Many customers commented positively about Zappos’ transparency and the company image did not suffer. Link: http://blogs.zappos.com/blogs/ceo-and-coo-blog/2008/11/06/update . Today Zappos is said to be one of the most customer- and employee-friendly companies in the US.
What can you do?
Keep a strict focus on the customers during restructuring. Draw the map of a customer’s journey before and after. Not the ideal journey, but the real one: dig out the dirty details by speaking to your customers. What do customers find when searching for your products, services and contacts in the web? Which keywords do they search for (you will be surprised). What do they ask your sales reps and customer service? How many business cards of employees do they have (including the outdated one’s of former employees) and are you able to identify the business unit those employees work(ed) for? Is it easy to find up to date site addresses in the web? Don’t forget to check address databases in the web which are out of your control.
Get sales and customer service involved at an early stage and give them all information available plus the freedom to speak openly – maybe including Twitter.

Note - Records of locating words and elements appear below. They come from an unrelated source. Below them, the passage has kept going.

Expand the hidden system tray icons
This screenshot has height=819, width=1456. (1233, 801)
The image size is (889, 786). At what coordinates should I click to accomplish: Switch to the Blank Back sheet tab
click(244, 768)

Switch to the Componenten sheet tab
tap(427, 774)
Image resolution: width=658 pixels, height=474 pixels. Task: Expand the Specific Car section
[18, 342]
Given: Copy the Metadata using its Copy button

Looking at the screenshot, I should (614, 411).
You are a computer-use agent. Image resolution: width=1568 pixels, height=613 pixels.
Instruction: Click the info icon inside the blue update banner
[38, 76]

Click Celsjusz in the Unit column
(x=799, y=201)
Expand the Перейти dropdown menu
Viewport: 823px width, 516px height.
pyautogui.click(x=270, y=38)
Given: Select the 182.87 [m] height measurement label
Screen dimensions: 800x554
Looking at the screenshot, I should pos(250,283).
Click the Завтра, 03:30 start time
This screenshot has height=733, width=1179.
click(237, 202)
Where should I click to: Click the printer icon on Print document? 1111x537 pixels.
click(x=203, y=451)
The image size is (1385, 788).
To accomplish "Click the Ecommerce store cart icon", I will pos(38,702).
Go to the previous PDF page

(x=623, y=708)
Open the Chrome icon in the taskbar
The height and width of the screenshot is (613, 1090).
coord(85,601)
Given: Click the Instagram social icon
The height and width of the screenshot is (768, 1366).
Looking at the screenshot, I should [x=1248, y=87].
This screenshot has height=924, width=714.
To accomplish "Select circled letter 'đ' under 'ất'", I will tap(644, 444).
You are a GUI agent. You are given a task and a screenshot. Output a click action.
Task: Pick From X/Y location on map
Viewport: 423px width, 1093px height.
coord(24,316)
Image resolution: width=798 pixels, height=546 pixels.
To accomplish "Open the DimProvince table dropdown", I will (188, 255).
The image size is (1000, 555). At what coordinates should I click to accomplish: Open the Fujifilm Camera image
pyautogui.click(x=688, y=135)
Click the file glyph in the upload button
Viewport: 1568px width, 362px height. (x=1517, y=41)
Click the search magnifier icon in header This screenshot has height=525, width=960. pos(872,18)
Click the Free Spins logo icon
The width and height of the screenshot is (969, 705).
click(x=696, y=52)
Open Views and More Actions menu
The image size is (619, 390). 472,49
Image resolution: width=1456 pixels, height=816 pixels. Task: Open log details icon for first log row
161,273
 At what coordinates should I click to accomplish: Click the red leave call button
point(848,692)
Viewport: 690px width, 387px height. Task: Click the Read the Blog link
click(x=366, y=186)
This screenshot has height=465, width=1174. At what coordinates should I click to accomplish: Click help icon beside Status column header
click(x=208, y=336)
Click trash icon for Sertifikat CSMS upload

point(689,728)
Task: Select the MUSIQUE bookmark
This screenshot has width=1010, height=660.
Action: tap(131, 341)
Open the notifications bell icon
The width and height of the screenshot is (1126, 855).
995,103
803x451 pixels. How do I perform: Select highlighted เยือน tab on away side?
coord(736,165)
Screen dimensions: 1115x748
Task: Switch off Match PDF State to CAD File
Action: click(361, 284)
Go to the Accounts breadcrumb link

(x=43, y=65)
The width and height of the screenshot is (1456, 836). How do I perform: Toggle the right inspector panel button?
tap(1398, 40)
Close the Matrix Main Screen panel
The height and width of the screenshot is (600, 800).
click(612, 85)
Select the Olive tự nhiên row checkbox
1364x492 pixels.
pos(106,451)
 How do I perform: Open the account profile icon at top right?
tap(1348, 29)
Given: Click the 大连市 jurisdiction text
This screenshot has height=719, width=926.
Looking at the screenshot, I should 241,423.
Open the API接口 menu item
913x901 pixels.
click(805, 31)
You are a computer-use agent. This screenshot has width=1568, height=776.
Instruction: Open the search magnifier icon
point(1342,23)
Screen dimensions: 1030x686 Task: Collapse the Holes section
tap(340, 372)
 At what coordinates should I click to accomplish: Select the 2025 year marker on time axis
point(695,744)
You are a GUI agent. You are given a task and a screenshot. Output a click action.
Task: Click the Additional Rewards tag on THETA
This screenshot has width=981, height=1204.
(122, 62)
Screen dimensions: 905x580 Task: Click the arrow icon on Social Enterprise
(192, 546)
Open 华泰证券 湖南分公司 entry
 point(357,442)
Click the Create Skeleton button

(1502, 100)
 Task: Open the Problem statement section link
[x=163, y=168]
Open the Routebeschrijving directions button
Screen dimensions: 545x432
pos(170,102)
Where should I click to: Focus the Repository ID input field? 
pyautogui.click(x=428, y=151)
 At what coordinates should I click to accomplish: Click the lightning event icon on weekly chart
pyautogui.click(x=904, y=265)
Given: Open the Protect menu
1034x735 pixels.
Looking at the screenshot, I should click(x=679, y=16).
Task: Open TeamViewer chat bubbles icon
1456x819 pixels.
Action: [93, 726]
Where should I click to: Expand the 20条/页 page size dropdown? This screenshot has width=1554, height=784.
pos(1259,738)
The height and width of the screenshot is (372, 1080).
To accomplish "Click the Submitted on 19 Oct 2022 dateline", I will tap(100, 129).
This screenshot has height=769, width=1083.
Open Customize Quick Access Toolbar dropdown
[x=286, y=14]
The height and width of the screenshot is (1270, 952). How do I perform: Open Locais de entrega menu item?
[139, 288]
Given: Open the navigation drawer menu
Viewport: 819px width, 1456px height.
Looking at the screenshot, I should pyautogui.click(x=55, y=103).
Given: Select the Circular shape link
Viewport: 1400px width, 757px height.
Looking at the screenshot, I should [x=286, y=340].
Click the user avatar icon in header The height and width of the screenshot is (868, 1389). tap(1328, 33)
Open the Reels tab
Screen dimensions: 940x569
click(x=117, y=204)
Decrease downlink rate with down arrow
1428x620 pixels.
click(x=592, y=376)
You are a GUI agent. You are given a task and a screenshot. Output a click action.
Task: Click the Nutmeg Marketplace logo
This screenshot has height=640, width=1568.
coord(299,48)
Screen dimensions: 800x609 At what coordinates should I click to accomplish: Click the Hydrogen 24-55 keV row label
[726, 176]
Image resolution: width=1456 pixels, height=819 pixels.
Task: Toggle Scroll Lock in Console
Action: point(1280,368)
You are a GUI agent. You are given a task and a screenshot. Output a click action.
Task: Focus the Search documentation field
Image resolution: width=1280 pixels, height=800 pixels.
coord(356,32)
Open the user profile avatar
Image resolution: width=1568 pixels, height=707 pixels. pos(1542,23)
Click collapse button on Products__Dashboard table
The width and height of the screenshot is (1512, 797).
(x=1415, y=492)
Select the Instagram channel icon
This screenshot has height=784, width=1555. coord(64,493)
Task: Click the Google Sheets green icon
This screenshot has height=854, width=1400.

They will speak about it anyway, its just a question of where and how.
Appoint a communication manager and publish her contact data on your homepage. The position should not be in the legal department or in marketing. Find a communication specialist and give her full access to information and resources and most important trust her.
Inform your customers often and be transparent about new concepts, processes and demands – even if the customers should not be affected. Have a place for it on your homepage. In case of really important changes send a mail. Tell them if processes in order fulfillment or customer service may not run smoothly because of organisational changes. Give the employees access to an honest Q&A document to prepare them for questions.
Invite your most important customers to a meeting or a tele conference. Start it by giving them time to voice their concerns and their criticism. That’s more important than a well rehearsed, polished and meaningless presentation.
Collect customer feedback and concerns and address it. Change the project plan if necessary. Actively seek for customer comments in the web. Be prepared to give some thought to any ill-informed and mean comment you will find as they are an indicator for the success you may have with implementing the change.
At the end of the project have a lessons learned meeting. Link zu http://changing-project-management.com/2014/11/11/retrospektiven/. Be brutally honest and speak about everything you learned from customers and employees. Develop a strategy to take countermeasures before it is too late.
Summary: Let the customers be your guides. They pay your wages, your company just handles the money. (based on a quote by Henry Ford)
This topic is emotional for me. During the past 5 years I worked as technical support manager and sub-project leader in three company integrations and one company divestiture. I have seen colleagues and employees joining and leaving the company. Within a short time frame I had to double the size of my team to take over new responsibilities and two years later I had to lay off all my employees. In the last integration project I abolished my own job. To write this article I had to touch a sore spot.